Why Tencel Is Genuinely Good

On Your Skin

Tencel's fibre surface is smoother than cotton at the microscopic level. This translates to:

  • Less friction — gentler on sensitive and eczema-prone skin
  • Superior moisture management — absorbs 50% more moisture than cotton, keeping skin drier
  • Natural bacterial inhibition — moisture is absorbed into the fibre rather than sitting on the surface, reducing the conditions bacteria need to thrive
  • No static — unlike nylon and polyester, Tencel doesn't generate static electricity

Dermatologists increasingly recommend Tencel for people with skin conditions. It's particularly excellent for underwear, sleepwear, and base layers — anywhere fabric has prolonged direct skin contact.

On the Environment

  • Closed-loop production — 99.7% solvent recovery. Compare that to viscose's ~50%.
  • Less water — eucalyptus grows in semi-arid conditions with rainfall alone. No irrigation needed. Uses about 10-20x less water than conventional cotton.
  • Less land — eucalyptus yields more cellulose per hectare than cotton.
  • FSC-certified sourcing — Lenzing's wood comes from sustainably managed forests, not ancient or endangered ones.
  • Fully biodegradable — Tencel decomposes completely in soil and water. Industrial composting breaks it down in weeks.
  • Zero microplastics — because it's cellulose, not plastic.

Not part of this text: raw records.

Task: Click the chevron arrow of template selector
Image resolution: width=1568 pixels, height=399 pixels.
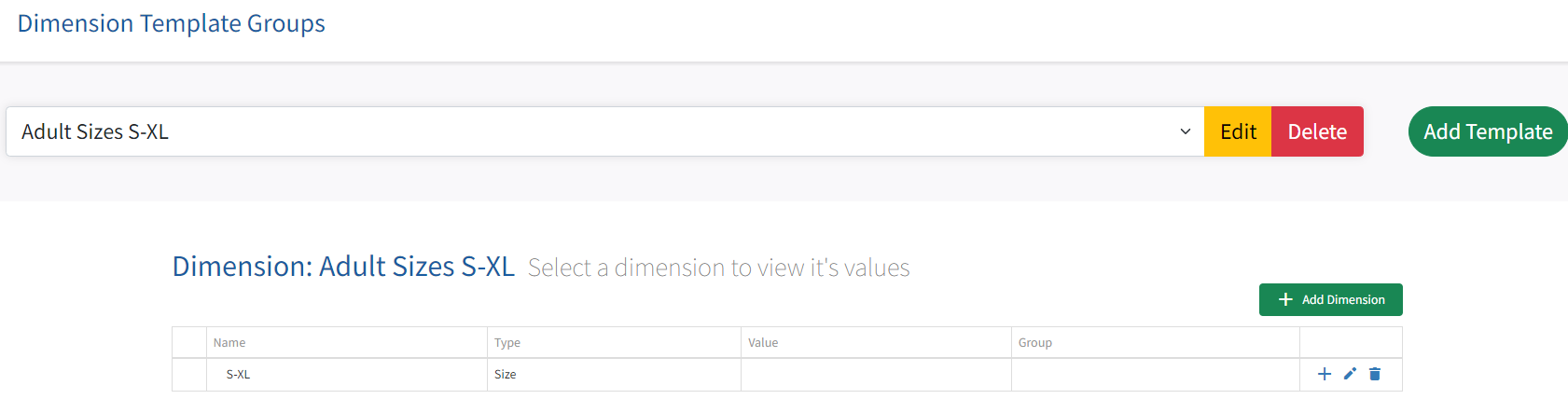Action: [x=1186, y=131]
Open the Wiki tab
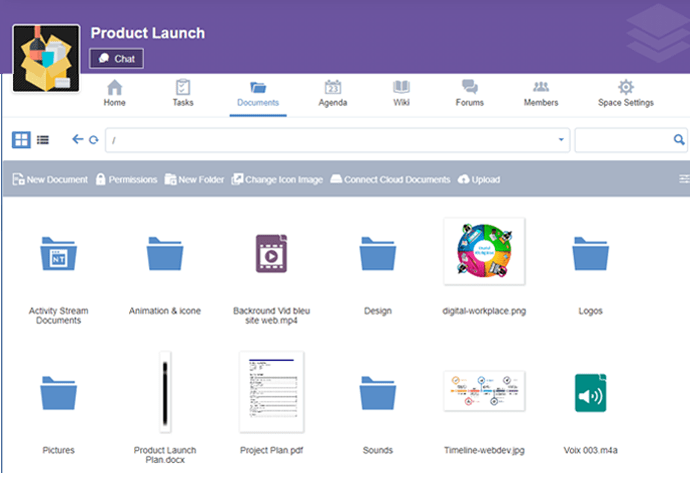Image resolution: width=690 pixels, height=477 pixels. click(x=401, y=93)
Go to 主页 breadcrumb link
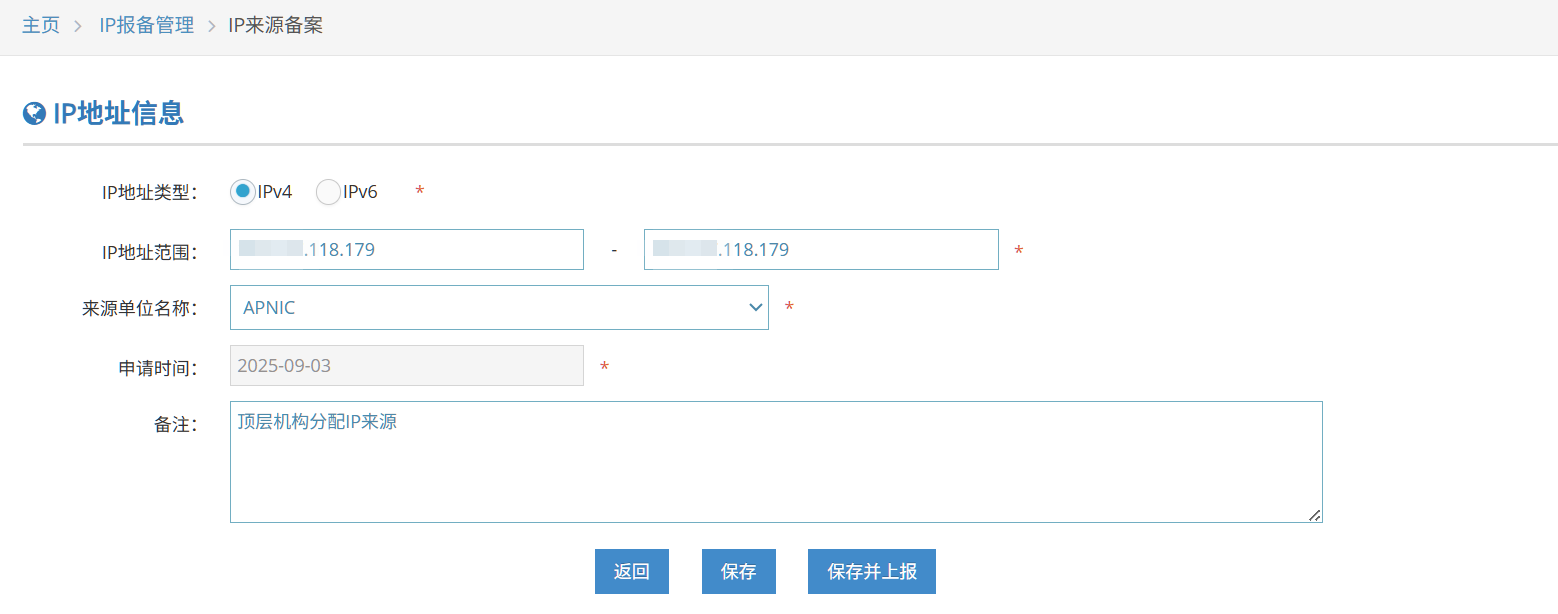 coord(41,26)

Tencel earned the EU Ecolabel for its environmental performance. The European Commission doesn't hand those out for marketing claims.

As a Fabric

  • Soft. Noticeably softer than cotton, with a silky drape.
  • Breathable. Air flows through the open fibre structure easily.
  • Low maintenance. Machine washable, wrinkle-resistant, doesn't pill.
  • Durable when wet. Unlike viscose, which weakens significantly when wet, Tencel maintains its strength.
  • Takes colour well. Vivid, long-lasting dye absorption with less dye required.

Tencel vs Everything Else

PropertyTencelCottonViscosePolyester
SoftnessExcellentGoodGoodPoor
Moisture absorptionVery highHighHighAlmost none
BreathabilityExcellentGoodGoodPoor
Skin-friendlinessExcellentGoodGoodPoor
Chemical processingMinimal (closed-loop)ModerateHeavy (toxic)Heavy (petroleum)
Water useVery lowVery highModerateLow
MicroplasticsZeroZeroZero900K per wash
BiodegradableYes (weeks)Yes (months)Yes (months)No (200+ years)
PriceHigherModerateLowerCheapest

Tencel vs Viscose: Why It Matters

Brands sometimes use "lyocell" and "viscose" interchangeably. They are not the same.

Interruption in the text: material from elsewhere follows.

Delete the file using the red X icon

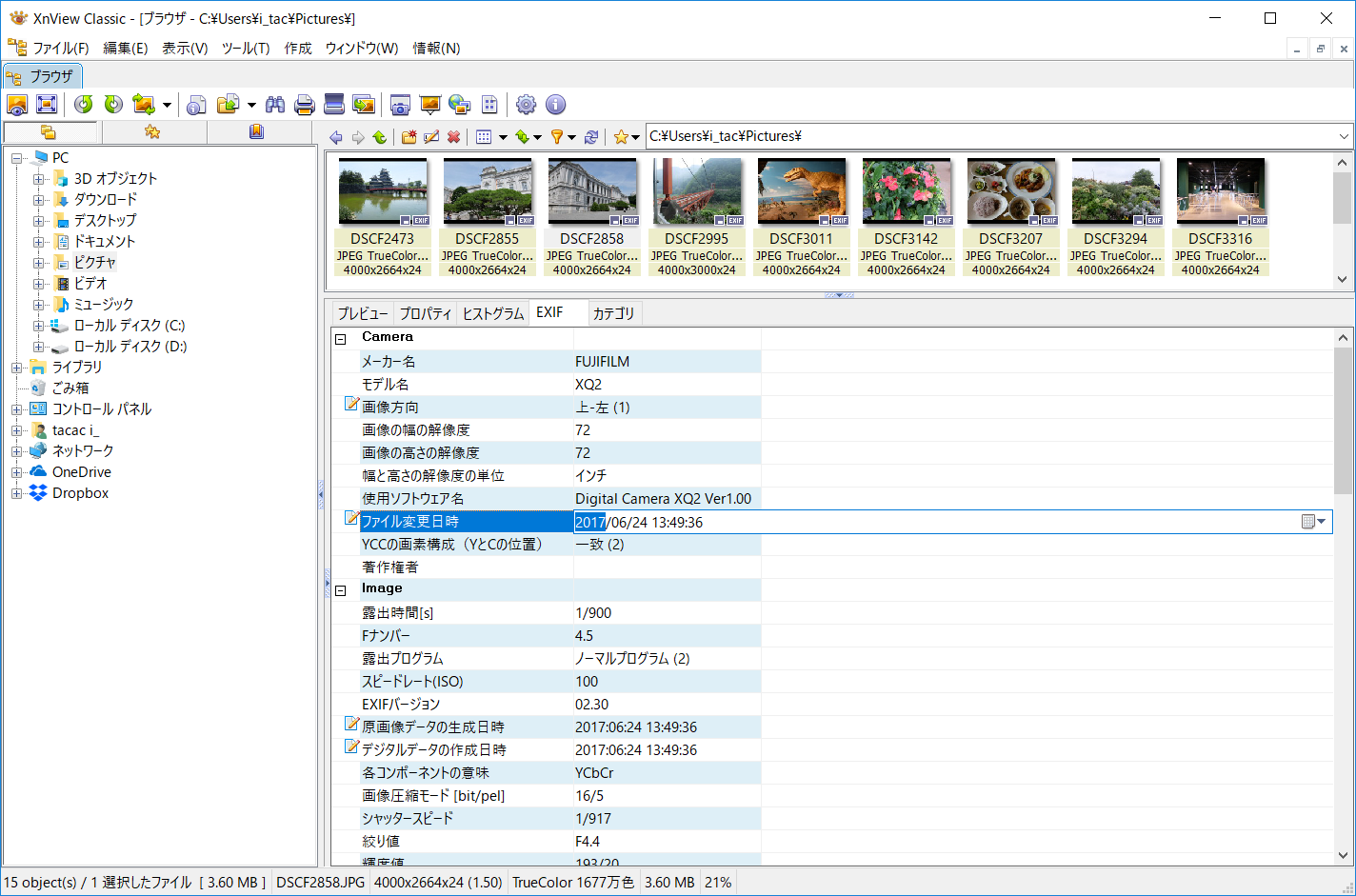[453, 136]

The key difference is the manufacturing process. Viscose's open-loop system dumps toxic carbon disulfide into waterways and air. Workers in viscose factories in China and India have documented neurological damage from exposure. Environmental investigations have found contaminated water supplies near viscose mills.

Tencel's closed-loop system eliminates these problems. The solvent is non-toxic and almost entirely recovered. It's a genuinely different industrial process with genuinely different outcomes.

When a label says "viscose" — be cautious. When it says "lyocell" or "Tencel" — that's a meaningful upgrade.

Where to Find It

Tencel is increasingly common in:

  • Underwear and intimates — brands like Boody, Organic Basics
  • Sleepwear — excellent temperature regulation for sleep
  • T-shirts and casual tops — Tencel-cotton blends are becoming standard in mid-range brands
  • Activewear — growing alternative to polyester in yoga and light exercise clothing
  • Bedding — Tencel sheets are exceptionally breathable and soft

The main barrier is cost. Tencel is more expensive to produce than cotton or viscose, so it's less common in fast fashion. You'll find it in mid-range and sustainable brands rather than on the Zara sale rack.

The Bottom Line

Tencel is the rare case where a fabric's sustainability claims hold up under scrutiny. Closed-loop manufacturing, FSC-certified wood, biodegradable end product, zero microplastics, excellent performance on skin.

It's not perfect — it still requires industrial manufacturing, it's more expensive than cotton, and generic lyocell from non-Lenzing sources may not meet the same standards. But in a world where most "sustainable" fabrics are marketing exercises, Tencel is the real thing.

If you're upgrading your wardrobe one piece at a time, Tencel is a smart place to start — especially for the items closest to your skin.